Creating spaces where ideas about AI and healthcare can become action is a key component of your project. The Language/AI Incubator hosted its first Colloquium at MIT in May. It was led by Mena Ramos, physician and co-founder and CEO of the Global Ultrasound Institute.

Colloquium also featured presentations from Celi, Alfred Spector, visiting scholar in the Department of Electrical Engineering and Computer Science at MIT, and Douglas Jones, senior staff at the Human Language Technology Group at MIT Lincoln Laboratory. A second language/AI incubator colloquium is planned for August.

The greater integration between social science and hard science could increase the likelihood of developing viable solutions and reducing bias. By enabling changes in the way patients and physicians view the relationship, providing shared ownership of each of the interactions can help improve outcomes. Promoting these conversations with AI could potentially speed up the integration of these perspectives.

“Community supporters have a voice and should be included in these conversations,” Seri says. “AI and statistical modeling can’t gather all the data needed to deal with everyone who needs it.”

Community needs and improved educational opportunities and practices should be linked to an interdisciplinary approach to knowledge acquisition and transfer. The way people see things is limited by their perceptions and other factors. “Whose language do we model?” Gameiro asks about building LLM. “Which variety of speeches are included or excluded?” It is important to remember these when designing AI tools, as meaning and intent can shift across these contexts.

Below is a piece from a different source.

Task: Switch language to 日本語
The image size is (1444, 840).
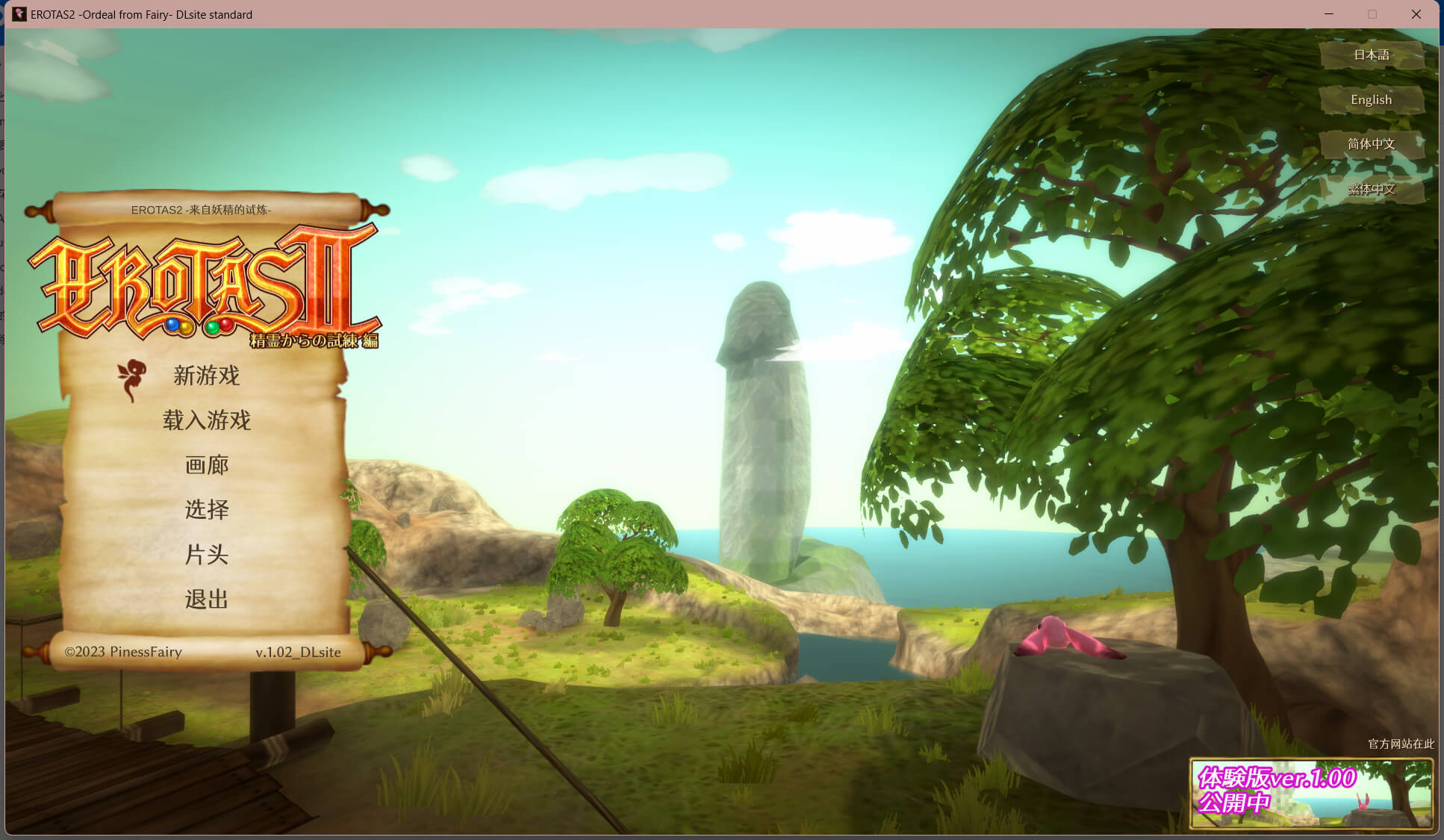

“AI is a chance to rewrite the rules.”

While collaboration has many possibilities, there are serious challenges to overcome, such as establishing and scaling technical tools to improve patient provider communication with AI, expanding opportunities for collaboration in non-alienabled communities, and rethinking and remodeling patient care.

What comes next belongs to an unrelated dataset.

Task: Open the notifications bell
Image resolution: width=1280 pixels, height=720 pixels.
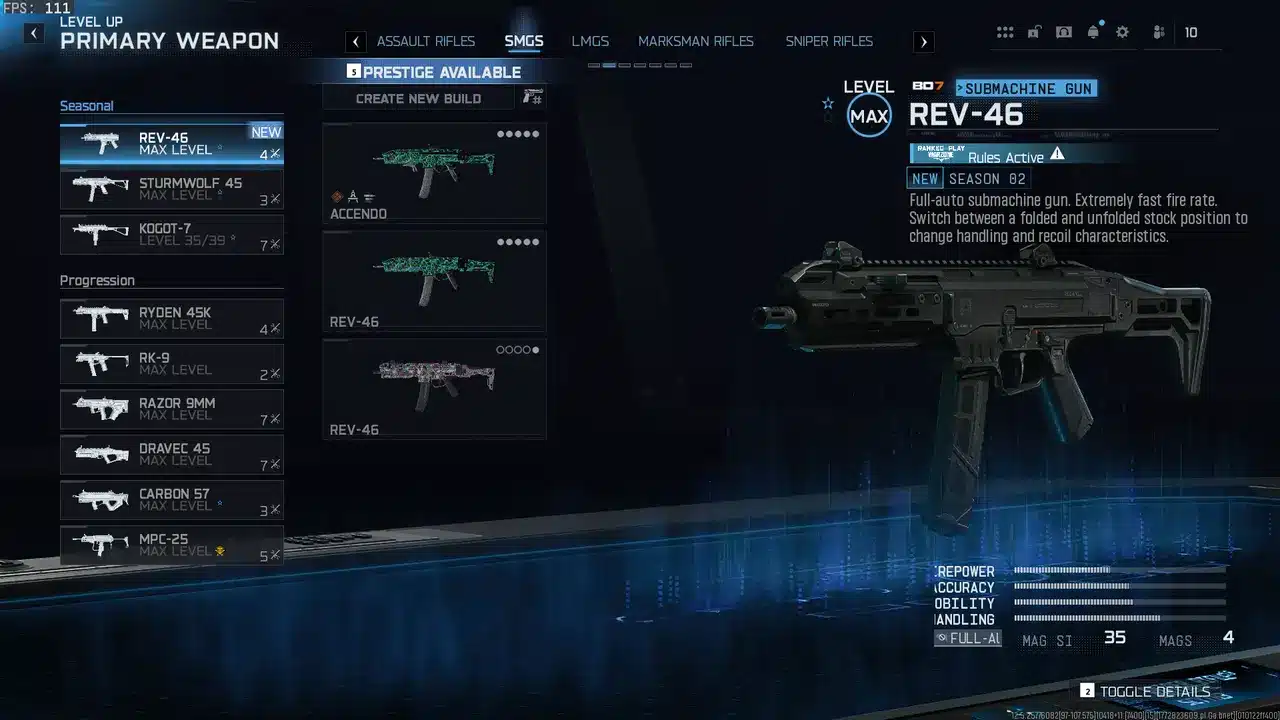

But the team is not daunting.

Seri believes there is an opportunity to address the growing gap between people and practitioners while addressing the healthcare gap. “Our intention is to reclaim the strings that were cut between society and science,” he says. “We are able to allow scientists and the public to investigate the world together, and we acknowledge the limitations that have arisen in overcoming their prejudice.”

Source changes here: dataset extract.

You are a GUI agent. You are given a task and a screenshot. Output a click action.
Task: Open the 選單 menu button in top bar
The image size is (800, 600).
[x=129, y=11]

Gameiro is a passionate advocate for the AI’s ability to change everything you know about drugs. “I’m a doctor and I don’t think I’m hyperbolic when I say I think AI is an opportunity to rewrite the rules of what drugs can be and who we can reach,” he says.

“Education transforms humans from objects to subjects,” Urlaub argues, explaining the difference between indifferent observers and active and involved participants in the new model of care he wants to build. “We need to better understand the impact of technology on the boundaries between these states of existence.”

Celi, Gameiro, and Urlaub each defend a space like Mithic through healthcare. This is where innovation and collaboration takes place without the kind of benchmarks that arbitrary benchmarking agencies have previously used to mark success.

“AI will transform all these sectors,” Urlaub believes. “Mithic is a generous framework that allows us to embrace uncertainty and flexibility.”

“We want to employ our power to build a community among our diverse audience and acknowledge that there is no answer,” Seri says. “If we fail, that’s because we couldn’t dream big enough about what a reimagined world would look like.”